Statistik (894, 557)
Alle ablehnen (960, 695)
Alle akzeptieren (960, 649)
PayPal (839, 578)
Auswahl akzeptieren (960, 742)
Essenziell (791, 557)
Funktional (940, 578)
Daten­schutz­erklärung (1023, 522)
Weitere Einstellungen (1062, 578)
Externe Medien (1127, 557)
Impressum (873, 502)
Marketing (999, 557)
----
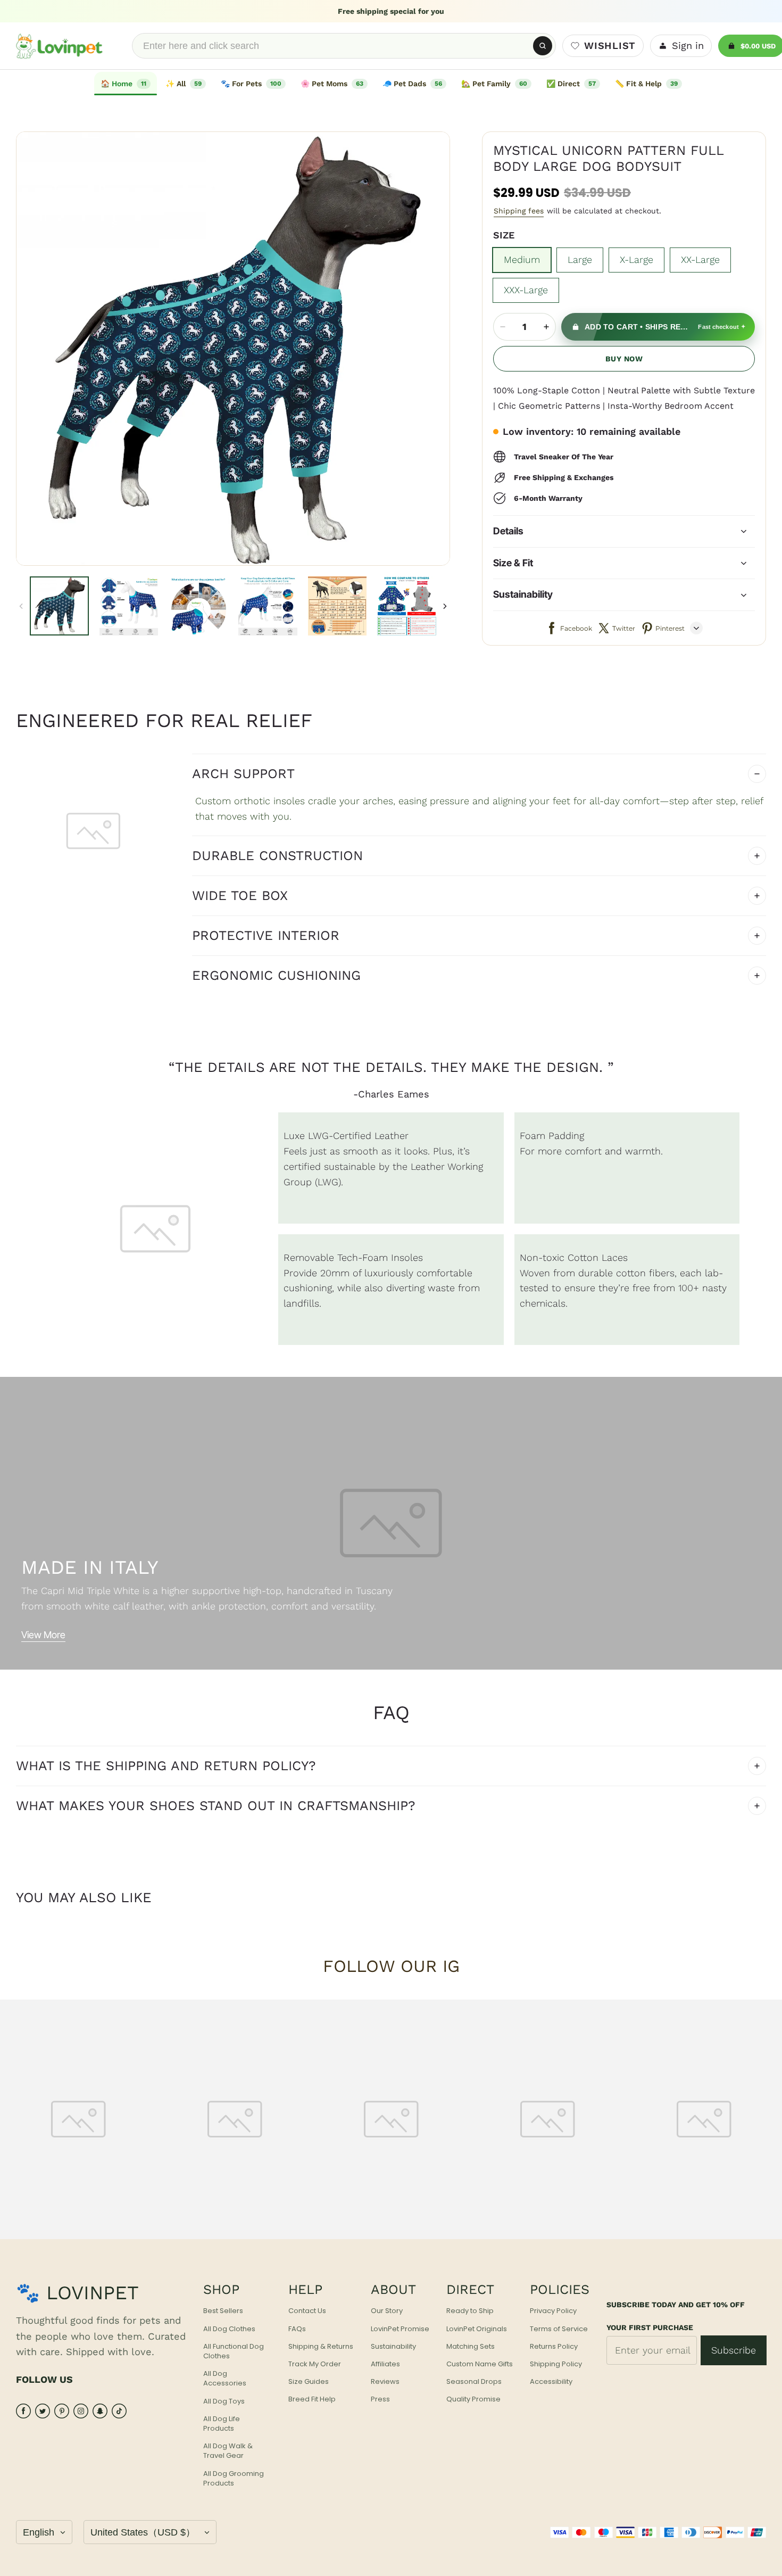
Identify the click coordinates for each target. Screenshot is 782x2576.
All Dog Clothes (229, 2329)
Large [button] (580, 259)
----
▸ WORK TO BE COMPLETED
Scan the material and collect every line that contains "akzeptieren".

▸ RESPONSE
Alle akzeptieren (960, 649)
Auswahl akzeptieren (960, 742)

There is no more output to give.